"Tengo ganas de vivir cantando (I want to live singing)" - Claudia Gomez, Colombian musician
Friday, March 5, 2010
A Passionate Language
One of the things I love about the Spanish language is the passionate and descriptive nature of it. I have heard some names that in Spanish are perfectly normal, but would be quite strange in English. One of my professor’s names is Milagros (Miracles) but she goes by Mila, and another of my professor’s names is Consolación (Consolation) but she shortens it to Conso. Encarna (one of the women I met in my apartment complex) is short for Encarnación (Incarnation – like the theological term) and my friend Jess was telling me that she met a woman named Puri, which is short for Purificación (Purification). I doubt you would find those names in a book like 1001 Baby Names in the States. One can get away with saying fantastic things in Spanish that would never fly in English. For example, this past week I bought books and school supplies for my classes, and when I paid in exact change, the girl behind the counter said, “Gracias.

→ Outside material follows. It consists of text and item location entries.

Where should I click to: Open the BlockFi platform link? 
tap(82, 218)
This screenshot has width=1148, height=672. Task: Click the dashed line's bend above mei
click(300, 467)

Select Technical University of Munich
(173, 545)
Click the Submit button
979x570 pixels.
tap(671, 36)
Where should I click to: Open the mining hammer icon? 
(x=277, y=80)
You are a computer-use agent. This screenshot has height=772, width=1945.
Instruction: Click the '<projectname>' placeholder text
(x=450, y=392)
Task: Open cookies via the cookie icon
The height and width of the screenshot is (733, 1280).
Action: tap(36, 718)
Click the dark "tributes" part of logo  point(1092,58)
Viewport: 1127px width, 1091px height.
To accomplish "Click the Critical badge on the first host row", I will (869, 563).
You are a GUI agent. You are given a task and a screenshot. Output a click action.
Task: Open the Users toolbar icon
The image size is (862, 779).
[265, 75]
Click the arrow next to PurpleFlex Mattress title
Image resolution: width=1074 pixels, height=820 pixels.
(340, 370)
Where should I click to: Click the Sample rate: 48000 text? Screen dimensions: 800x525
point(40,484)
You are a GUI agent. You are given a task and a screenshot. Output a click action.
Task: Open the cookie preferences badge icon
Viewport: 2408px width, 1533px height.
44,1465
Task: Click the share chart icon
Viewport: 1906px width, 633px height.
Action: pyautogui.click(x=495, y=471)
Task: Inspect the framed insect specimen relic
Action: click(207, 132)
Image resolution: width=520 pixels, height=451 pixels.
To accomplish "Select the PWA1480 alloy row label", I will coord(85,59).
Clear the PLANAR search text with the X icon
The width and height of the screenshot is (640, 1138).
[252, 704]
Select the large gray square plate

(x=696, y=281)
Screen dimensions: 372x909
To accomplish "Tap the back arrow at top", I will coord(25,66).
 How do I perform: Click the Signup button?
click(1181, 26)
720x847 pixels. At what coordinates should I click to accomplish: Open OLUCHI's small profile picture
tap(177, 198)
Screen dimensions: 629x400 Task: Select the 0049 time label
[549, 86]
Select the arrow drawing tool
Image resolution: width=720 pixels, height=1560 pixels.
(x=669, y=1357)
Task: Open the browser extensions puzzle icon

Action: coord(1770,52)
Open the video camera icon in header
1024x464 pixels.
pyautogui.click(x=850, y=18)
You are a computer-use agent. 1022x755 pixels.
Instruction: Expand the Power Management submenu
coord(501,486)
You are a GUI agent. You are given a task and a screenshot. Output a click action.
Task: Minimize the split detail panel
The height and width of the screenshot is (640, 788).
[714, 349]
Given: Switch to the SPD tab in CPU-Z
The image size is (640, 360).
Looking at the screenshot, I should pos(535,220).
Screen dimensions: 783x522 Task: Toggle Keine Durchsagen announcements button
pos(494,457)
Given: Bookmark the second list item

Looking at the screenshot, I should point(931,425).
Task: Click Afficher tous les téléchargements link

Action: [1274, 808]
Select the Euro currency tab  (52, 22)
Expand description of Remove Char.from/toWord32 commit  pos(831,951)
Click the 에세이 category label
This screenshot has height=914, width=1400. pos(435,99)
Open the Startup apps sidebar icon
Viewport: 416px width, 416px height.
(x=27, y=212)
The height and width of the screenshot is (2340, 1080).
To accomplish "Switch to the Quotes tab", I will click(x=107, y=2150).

Stupendo.” Now, as someone who has worked behind a counter, I can get away with saying “Awesome, thanks,” but if I said “Stupendous,” you would probably wonder what I had been drinking lately. In the same way, phrases like “Chicos, es divino!” (Guys, it is divine!) and “Que barbaridad!” (What a barbarity!) that are normal in Spanish evoke sentiments of, shall we say… “Drama-Queen” ? … in English. Seriously, if I started saying things like “What a barbarity!” or if you heard other people saying, “People, this is just divine!” what would you do?